Ruins exist both in the physical world and in existential experience. Chen Chieh-Jen’s Image of an Absent Mind (from the Revolt in The Soul & Body series), a photograph altered by the computer, uses a surrealistic setting to express the double state of something that exists in both the physical as well as the internal world. The shock that he brings to viewers does not only come from the catastrophe and physical scars shown in the image, but also from his ability to express the spiritual and internal states of man visually. His work makes reference to history and civilization, and tries to explore something that cannot be represented – the mutilation and domination of the subject and the telling of one’s story by someone else. It also questions whether one is still conscious of one’s subjectivity in a state of “soullessness” and “speechlessness”. As the scholar Joyce C. H. Liu describes in her thesis “Chen Chieh-Jen’s Aesthetic of Horror and his Bodily Memories of History”: “This series of posed images illustrates the hidden violence of the establishment caused by what Chen Chieh-Jen refers to as ‘covered up and dismembered history’: in Image of an Absent Mind, the headless god is carried by two lame and blind believers in a wasteland of scattered corpses.”

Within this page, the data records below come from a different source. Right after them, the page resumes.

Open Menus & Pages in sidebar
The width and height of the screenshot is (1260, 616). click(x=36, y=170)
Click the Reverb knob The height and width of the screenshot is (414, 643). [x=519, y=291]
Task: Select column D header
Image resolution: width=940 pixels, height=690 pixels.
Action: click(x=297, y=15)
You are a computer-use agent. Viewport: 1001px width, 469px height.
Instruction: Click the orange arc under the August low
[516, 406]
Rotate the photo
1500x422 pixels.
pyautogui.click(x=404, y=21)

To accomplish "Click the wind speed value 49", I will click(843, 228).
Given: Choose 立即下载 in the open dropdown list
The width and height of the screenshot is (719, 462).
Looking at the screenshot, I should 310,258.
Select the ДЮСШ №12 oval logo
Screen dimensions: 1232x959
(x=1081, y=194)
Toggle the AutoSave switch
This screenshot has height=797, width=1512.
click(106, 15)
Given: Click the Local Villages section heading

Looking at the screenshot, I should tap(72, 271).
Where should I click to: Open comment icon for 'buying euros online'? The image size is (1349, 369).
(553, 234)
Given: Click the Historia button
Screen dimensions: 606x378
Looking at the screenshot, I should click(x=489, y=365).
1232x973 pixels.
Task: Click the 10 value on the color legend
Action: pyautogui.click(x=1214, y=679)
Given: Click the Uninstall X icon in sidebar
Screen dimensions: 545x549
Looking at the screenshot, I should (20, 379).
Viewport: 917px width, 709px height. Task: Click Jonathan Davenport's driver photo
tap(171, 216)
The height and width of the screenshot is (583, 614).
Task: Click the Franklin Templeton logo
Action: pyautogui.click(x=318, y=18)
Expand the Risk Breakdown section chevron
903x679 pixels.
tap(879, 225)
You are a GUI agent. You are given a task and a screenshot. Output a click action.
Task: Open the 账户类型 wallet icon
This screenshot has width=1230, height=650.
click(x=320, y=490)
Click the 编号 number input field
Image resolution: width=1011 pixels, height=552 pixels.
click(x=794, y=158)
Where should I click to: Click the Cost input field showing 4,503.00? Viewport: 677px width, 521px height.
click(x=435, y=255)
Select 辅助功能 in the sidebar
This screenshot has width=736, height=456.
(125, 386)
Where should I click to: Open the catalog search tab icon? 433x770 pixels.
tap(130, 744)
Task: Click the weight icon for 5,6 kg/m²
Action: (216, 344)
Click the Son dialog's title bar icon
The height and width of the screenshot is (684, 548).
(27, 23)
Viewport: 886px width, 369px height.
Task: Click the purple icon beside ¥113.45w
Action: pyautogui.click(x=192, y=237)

In the desert of history and memory, two handicapped blind men are carrying a headless monster and seem to be eternal exiles beyond the boundaries of reason. Through physical pain, Chen breaks down rationality and uses a fragmentary, uncertain and destructive state of madness to show the struggle of the subjective consciousness between death and rebirth. He also uses the imagery of “flight” as the biggest metaphor for the chance of reversing fate. He juxtaposes different possibilities of reading in one image: the spiritual consciousness is struggling between the fate of domination and being dominated, while the displaced body parts, blindness and handicap suggest another consequence of history and civilization.

Chen Chieh-Jen’s use of the imagery of death and flight as a meditation on history and civilization is reminiscent of Benjamin’s interpretation of history based on Paul Klee’s work Angelus Novus: “His eyes are staring, his mouth is open, his wings are spread. This is how one pictures the angel of history. His face is turned toward the past. Where we perceive a chain of events, he sees one single catastrophe which keeps piling wreckage upon wreckage and hurls it in front of his feet. The angel would like to stay, awaken the dead, and make whole what has been smashed. But a storm is blowing from Paradise; it has got caught in his wings with such violence that the angel can no longer close them. This storm irresistibly propels him into the future to which his back is turned, while the pile of debris before him grows skyward. This storm is what we call progress.”

The works of the seven artists in the exhibition “Ruins and Civilization” put us in the storm described by Benjamin. It is from the perspective of his angel of history that we try to understand and explore the concept of ruins and civilization in this exhibition.

  1. Walter Benjamin, Reflections, Edited and with introduction by Peter Demetz, p.62.
  2. Susan Sontag, Under the Sign of Saturn, McGraw-Hill Ryerson Ltd., 1980, p.126.
  3. Ibid., p.116.
  4. Quoted from the poetry of Chinese poet Beidao.
  5. Yao Jui-chung, Roam the Ruins of Taiwan, 2004, p.11.
  6. Elina Middleton-Lajudie, Transit:From Postmodernity to Supermodernity, June 2002 (Vancouver International Centre for Contemporary Asian Art).
  7. Cf. Jeff Sommers and Nick Blomley, The Worst Block in Vancouver, in Stan Douglas: Every Building on 100 West Hastings, published by Contemporary Art Gallery and Arsenal Pulp, 2002, p.19.
  8. Peggy Gale, Empire Line, Gallery 44 Centre for Contemporary Photography in Toronto, 2001.
  9. Ibid.
  10. Paul Virilio, The Vision Machine, British Film Institute, 1994, p.60.
  11. Joyce C. H. Liu, Chen Chieh-jen's Aesthetic of Horror and his Bodily Memories of History, 2001.
  12. Walter Benjamin, Illuminations: Essays and Reflections Edited and with an Introduction by Hannah Arendt, Schocken Books Inc., 1969, pp.257~258.